2023年の道交法改正で、自転車に乗るときはヘルメットを着用することが努力義務となったが、街中でヘルメットをかぶっている人は少数派だ。なぜヘルメットが必要なのか。自転車評論家の疋田智さんは「私の息子が自転車で交通事故に遭い大怪我をしたが、ヘルメットをしていたおかげで頭蓋骨の上半分はほぼ無傷で済んだ」という――。
ヘルメットのおかげで息子の命が助かった
まず最初にこの写真を見ていただきたい。これは高1の長男あきが手術後に私に書いたメッセージだ。
手術後、彼ののどからは気道チューブが出ていて口がきけないので筆談で。「PP」とは「パパ」のこと。
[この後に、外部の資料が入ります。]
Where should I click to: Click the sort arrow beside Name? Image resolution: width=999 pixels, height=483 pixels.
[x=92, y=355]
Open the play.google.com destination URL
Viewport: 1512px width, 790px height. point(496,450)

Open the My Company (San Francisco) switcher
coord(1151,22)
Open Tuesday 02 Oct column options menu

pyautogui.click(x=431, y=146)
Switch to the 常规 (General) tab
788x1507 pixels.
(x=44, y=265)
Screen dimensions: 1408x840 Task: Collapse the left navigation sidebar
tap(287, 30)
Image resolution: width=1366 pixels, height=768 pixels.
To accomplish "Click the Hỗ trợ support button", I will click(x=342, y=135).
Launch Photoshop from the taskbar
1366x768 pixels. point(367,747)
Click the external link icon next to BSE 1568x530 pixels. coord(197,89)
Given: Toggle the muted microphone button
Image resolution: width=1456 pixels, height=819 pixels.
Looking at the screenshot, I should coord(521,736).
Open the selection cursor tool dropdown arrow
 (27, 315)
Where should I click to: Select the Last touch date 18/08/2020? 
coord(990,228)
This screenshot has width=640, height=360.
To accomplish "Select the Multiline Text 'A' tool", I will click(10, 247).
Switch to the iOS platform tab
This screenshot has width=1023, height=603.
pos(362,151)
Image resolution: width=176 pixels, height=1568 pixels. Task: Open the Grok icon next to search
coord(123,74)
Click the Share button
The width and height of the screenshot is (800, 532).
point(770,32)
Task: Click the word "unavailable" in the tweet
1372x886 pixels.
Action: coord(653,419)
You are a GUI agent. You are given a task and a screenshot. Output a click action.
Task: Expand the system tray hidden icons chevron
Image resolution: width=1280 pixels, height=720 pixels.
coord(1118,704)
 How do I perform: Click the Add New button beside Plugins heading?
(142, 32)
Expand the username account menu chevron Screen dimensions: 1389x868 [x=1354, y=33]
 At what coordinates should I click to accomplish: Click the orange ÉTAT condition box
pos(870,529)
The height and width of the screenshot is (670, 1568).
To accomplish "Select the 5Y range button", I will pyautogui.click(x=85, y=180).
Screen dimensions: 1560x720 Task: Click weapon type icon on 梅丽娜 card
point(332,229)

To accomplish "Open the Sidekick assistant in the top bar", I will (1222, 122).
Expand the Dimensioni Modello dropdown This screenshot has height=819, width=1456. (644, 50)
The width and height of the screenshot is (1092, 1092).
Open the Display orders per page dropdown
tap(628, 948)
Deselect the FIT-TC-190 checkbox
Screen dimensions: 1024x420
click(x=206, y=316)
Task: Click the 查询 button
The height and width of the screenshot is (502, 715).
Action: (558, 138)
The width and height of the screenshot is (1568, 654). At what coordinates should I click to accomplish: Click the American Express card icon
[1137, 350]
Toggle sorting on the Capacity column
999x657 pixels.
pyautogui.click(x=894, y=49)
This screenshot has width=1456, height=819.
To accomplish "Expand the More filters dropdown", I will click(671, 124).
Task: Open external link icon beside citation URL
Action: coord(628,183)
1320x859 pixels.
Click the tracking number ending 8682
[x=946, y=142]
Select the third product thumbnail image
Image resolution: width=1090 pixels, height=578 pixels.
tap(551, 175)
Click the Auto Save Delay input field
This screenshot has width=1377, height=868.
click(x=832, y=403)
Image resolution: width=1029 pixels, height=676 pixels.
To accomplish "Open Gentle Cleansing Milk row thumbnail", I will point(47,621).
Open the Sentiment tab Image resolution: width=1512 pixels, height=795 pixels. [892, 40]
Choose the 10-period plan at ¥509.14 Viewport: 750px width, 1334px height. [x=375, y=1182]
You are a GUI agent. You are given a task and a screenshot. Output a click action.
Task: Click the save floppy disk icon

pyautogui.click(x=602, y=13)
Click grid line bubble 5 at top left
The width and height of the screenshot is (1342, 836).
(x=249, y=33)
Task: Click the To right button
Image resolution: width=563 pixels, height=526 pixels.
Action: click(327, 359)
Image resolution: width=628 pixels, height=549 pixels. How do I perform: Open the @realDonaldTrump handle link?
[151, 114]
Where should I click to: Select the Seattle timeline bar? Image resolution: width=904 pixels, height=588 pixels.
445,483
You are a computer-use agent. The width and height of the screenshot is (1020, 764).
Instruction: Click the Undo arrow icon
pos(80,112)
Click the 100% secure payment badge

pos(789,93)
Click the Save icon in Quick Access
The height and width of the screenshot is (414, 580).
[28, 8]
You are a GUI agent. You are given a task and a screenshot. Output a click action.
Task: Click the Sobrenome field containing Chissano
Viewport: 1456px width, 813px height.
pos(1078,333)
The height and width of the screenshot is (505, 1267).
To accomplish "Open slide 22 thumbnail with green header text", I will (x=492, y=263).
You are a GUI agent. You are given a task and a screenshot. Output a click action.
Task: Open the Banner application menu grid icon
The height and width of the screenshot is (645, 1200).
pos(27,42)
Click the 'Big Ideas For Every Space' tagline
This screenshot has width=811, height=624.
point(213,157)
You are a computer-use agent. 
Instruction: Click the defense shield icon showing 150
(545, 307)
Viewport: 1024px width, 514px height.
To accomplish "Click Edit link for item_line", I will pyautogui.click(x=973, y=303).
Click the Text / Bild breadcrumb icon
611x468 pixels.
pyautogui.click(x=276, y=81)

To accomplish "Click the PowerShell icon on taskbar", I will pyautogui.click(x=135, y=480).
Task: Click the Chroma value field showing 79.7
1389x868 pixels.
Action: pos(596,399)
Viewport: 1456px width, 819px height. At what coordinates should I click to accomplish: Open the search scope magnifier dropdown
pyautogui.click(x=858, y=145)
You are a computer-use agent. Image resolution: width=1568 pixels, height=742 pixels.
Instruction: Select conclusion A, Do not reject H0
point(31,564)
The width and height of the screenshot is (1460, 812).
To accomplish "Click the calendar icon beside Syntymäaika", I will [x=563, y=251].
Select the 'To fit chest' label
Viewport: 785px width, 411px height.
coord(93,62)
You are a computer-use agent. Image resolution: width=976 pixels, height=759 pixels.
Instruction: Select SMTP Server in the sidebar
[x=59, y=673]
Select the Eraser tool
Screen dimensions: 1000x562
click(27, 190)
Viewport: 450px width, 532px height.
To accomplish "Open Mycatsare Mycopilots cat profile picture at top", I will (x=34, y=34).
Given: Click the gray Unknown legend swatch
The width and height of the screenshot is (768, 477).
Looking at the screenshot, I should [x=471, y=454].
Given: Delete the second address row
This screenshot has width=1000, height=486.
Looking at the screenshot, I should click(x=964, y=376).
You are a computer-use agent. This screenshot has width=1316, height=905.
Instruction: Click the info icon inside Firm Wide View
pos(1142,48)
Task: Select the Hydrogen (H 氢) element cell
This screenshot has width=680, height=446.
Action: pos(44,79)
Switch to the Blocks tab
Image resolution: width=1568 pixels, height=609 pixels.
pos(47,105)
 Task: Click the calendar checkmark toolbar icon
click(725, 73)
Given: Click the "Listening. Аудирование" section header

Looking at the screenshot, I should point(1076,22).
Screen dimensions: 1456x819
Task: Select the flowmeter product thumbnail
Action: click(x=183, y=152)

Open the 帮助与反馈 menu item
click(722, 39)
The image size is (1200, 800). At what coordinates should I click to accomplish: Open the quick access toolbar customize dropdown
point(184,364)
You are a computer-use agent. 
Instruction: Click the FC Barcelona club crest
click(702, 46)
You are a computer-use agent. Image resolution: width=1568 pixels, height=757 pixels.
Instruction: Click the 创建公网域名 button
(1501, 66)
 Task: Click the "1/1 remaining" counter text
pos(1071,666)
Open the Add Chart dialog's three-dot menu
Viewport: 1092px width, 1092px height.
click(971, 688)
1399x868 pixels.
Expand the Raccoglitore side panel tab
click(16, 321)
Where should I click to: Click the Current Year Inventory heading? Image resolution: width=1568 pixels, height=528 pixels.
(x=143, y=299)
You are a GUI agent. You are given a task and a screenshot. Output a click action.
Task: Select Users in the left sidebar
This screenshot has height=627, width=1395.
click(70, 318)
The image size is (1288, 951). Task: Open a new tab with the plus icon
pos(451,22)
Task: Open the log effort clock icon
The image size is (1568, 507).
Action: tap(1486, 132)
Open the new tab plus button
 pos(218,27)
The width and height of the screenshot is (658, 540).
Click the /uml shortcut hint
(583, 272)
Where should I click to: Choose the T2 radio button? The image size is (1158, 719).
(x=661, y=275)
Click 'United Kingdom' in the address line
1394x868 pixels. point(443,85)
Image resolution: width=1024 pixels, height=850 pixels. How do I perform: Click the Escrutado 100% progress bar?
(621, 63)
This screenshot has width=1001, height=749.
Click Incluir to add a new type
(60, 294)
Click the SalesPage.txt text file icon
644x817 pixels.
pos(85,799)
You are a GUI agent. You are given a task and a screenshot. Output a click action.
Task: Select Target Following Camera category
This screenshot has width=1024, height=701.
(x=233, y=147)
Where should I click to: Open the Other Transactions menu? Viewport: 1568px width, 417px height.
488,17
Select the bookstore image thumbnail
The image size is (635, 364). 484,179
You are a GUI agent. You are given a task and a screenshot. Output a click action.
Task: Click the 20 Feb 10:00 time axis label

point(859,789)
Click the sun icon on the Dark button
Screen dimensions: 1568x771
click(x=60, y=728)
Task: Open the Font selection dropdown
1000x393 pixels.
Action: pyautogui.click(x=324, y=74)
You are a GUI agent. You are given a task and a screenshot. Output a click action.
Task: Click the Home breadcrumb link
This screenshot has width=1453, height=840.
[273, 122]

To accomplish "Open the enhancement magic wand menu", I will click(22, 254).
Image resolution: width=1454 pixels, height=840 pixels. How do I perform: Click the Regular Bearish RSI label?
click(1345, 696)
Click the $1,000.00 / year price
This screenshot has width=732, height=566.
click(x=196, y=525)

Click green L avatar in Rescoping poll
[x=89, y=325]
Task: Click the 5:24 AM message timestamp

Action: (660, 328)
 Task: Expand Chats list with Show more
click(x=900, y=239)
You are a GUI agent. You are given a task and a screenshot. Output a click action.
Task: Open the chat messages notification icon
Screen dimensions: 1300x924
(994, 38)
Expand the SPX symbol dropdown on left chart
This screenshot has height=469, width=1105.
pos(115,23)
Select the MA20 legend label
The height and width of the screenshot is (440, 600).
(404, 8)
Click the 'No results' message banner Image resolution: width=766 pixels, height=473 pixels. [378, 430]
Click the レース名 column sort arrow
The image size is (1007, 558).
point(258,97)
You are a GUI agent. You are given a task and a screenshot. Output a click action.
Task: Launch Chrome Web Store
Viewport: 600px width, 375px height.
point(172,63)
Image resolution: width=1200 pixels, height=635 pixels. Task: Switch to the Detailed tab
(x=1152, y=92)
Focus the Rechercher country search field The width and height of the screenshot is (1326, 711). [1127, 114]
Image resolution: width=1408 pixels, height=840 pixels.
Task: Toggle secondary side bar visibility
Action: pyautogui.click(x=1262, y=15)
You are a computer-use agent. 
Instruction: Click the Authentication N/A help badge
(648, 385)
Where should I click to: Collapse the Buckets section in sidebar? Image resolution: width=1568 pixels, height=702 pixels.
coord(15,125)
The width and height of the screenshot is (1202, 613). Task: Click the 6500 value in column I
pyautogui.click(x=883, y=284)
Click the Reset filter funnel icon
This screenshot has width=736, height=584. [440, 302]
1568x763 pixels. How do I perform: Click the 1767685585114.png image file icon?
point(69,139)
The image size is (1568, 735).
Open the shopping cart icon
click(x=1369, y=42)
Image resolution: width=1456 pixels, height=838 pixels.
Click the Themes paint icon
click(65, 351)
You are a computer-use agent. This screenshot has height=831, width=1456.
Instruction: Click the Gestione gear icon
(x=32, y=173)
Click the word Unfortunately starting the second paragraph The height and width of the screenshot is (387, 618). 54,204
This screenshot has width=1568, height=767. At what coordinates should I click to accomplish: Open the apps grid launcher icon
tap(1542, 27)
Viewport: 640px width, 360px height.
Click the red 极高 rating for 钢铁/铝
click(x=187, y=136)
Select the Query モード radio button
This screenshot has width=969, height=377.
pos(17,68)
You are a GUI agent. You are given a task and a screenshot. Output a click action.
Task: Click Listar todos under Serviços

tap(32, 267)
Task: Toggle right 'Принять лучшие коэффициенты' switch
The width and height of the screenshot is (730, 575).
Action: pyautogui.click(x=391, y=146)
「パパは、ヘルメットの重要性を(みんなに)伝えなさい」と言っている。
あきは10月30日の朝、いつものように自転車で高校に通学する途中だった。その道すがら交通事故に遭った。相手はクルマ。ひとつでも何かが間違えば死ぬほどの大事故だったが、後述するようにヘルメットのおかげで助かったといえる。
救急車で搬送され、気道確保、止血、応急手当ほかの後に、緊急手術となった。手術は午前1時までかかった。
頭蓋骨のレントゲン写真を見ると、上半分は無事だが、下半分は前歯が吹っ飛び、顎が4つのピースに砕けているのが分かると思う。当初は舌が裂けて大量出血し、食道・気道が詰まり、要するにそのまま放っておいたら死んでいた。
駐車場からバックしてきたベンツと衝突
なぜこんなにひどい事故になったのか。事故の構図は信じがたいものだった。
現場は片側1車線のバス通り。
そこをあきはいつも通り車道の左端をまっすぐに進んでいった。すると、逆車線側の駐車場から、いきなり中型のベンツがバックで出てきたという。後方確認もなく。
加害車両が後方確認をしておらず、自転車の存在を認識していなかったことは、後にドライブレコーダーで確認した際に明らかになっている。衝突の際、ドライバーはさも「意外」であるように驚きの声をあげているのだ。